> [Selected extract]:
5.10.  Any IP Protocol and Flow Labels

   If the IP protocol number should not be checked, the 'any' keyword
   can be used.  An 'any' rule allows matching on the IPv6 header flow
   label:

      any peer 2001:db8::1 flow 99 on 15
      any local flow 42 on 15
      any on 17

5.11.  Extra clauses

   It is possible to match each packet on a few other things:

   o  The IPv6 header hop limit

   o  The IPv6 header traffic class

   o  Whether some particular extension headers are included

   o  The IPv4 Type of Service field

   One or more of these checks can be included in each rule.

5.12.  Asymmetric Routing

   Asymmetric routing means that the packets of a particular flow is not
   using the same path in both directions.  This can be useful when
   using networks that are intrinsically asymmetric, like satellite
   networks.

> [Given instruction 1]:
Summarize the excerpt on matching and routing rules in three sentences.

> [Input for this task]:
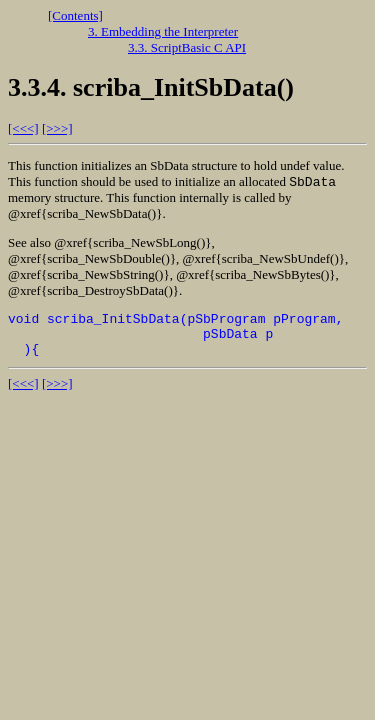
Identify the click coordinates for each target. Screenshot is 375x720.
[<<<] (23, 128)
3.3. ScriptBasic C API (187, 47)
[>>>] (57, 128)
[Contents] (75, 15)
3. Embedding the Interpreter (163, 31)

> [Given instruction 2]:
List every line of the records that contains the word "coordinates", treating uppercase and lowercase as distinct.

> [Task response 1]:
When the IP protocol number should not be checked, the 'any' keyword can be used, and an 'any' rule allows matching on the IPv6 header flow label. Each rule can also include one or more checks on the IPv6 header hop limit, the IPv6 header traffic class, whether particular extension headers are included, and the IPv4 Type of Service field. Asymmetric routing means that the packets of a flow do not use the same path in both directions, which can be useful on intrinsically asymmetric networks such as satellite networks.

> [Task response 2]:
Identify the click coordinates for each target. Screenshot is 375x720.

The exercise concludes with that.